Les autres arguments de Hajiev concernant les obstacles à la paix ne sont pas meilleurs. Ses références à « la militarisation intensive de l’Arménie par la France et d’autres pays occidentaux » et « le chœur pour libérer les chefs de guerre qui ont commis des crimes odieux contre les civils azerbaïdjanais » comme les deux autres « obstacles majeurs » sur le chemin de la paix ne sont pas plus crédibles que les excuses au sujet de la Constitution arménienne. Tout ce que l’Arménie a acquis auprès de la France (et je ne connais aucun autre pays occidental qui vende des armes à l’Arménie) vise à reconstruire ses défenses contre un Azerbaïdjan de plus en plus agressif. Ces acquisitions sont d’ailleurs bien inférieures à ce que l’Azerbaïdjan achète à la Turquie, à Israël, à l’Italie, à la Serbie et au Pakistan.

Et ce n’est pas « le refrain pour libérer » les détenus arméniens qui empoisonne l’atmosphère entre les deux pays, comme l’affirme Hajiyev, mais le refus de l’Azerbaïdjan de libérer tous les prisonniers de guerre arméniens en violation de l’accord de cessez-le-feu trilatéral du 9 novembre 2020, torturant les prisonniers de guerre et gardant les dirigeants du Haut-Karabakh dans les prisons azerbaïdjanaises uniquement pour leur « crime » d’exercer le droit du peuple du Haut-Karabakh à l’autodétermination.

L’Azerbaïdjan s’est emparé de plus de 200 kilomètres carrés de territoire arménien souverain en 2022, c’est-à-dire deux ans après la fin des hostilités majeures. Deux ans après la fin des hostilités majeures dans le Haut-Karabakh, ses représentants officiels se réfèrent régulièrement à l’Arménie comme à l’Azerbaïdjan occidental, envoyant des signaux alarmants d’intentions révisionnistes à l’égard de l’Arménie, sa propagande d’État alimente systématiquement la haine envers les Arméniens, son régime persécute les opposants politiques, allant parfois jusqu’à les kidnapper dans les pays où ils ont trouvé refuge ou à les tuer, et il viole massivement les droits de l’homme et les libertés fondamentales de ses citoyens. L’Azerbaïdjan est devenu la menace la plus importante pour la sécurité et la démocratie dans le Caucase du Sud.

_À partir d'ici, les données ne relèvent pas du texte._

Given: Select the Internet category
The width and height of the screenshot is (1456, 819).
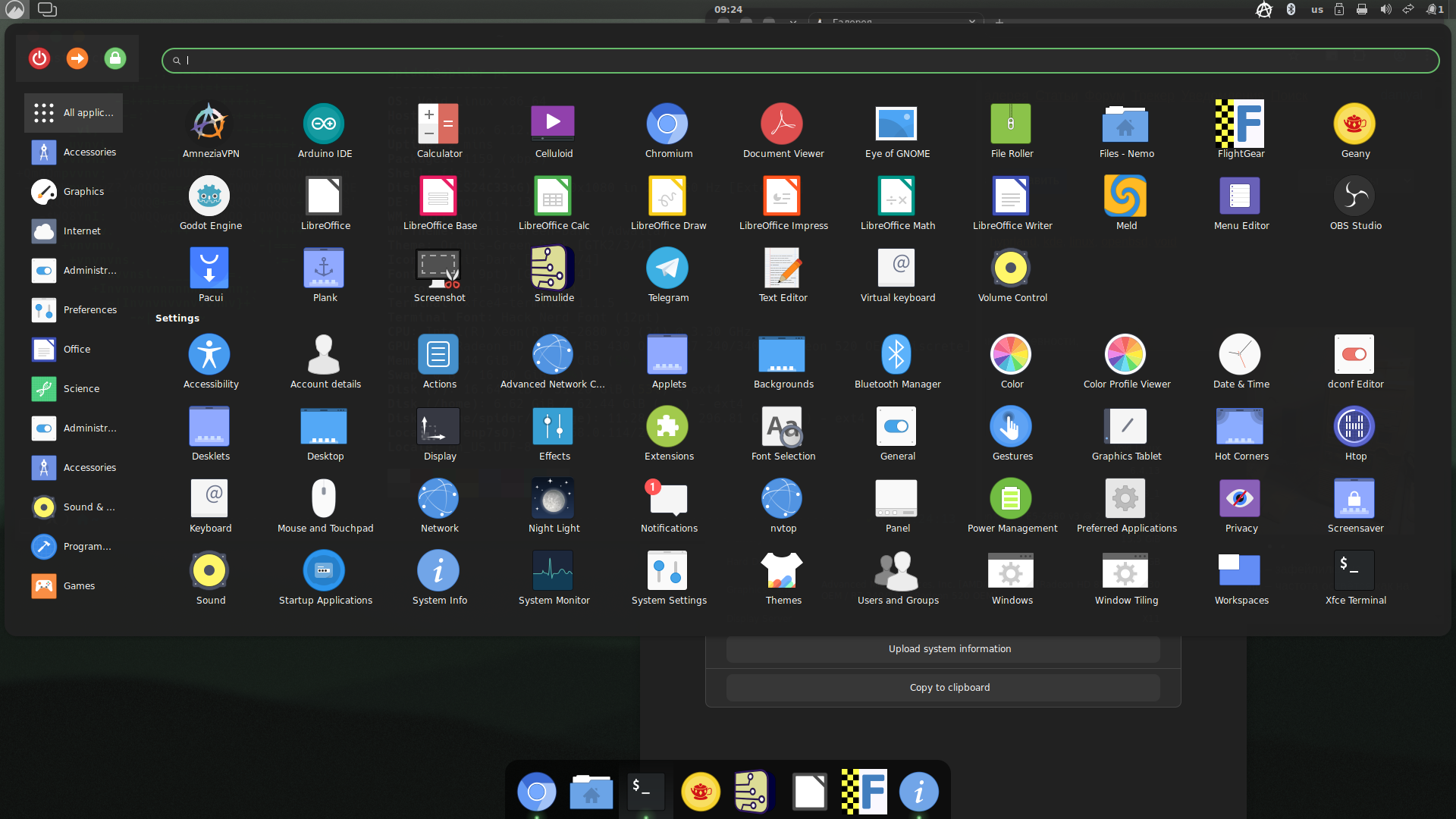Looking at the screenshot, I should coord(74,231).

Un véritable obstacle à la paix.

Source :
https://mirrorspectator.com/2024/11/23/azerbaijan-resorts-to-lies-to-justify-its-unwillingness-to-make-peace-with-armenia/
Traduit de l’anglais par Jean Dorian

 

Levon Zourabian est vice-président du Congrès national arménien et ancien conseiller et porte-parole principal du président arménien de 1994 à 1998.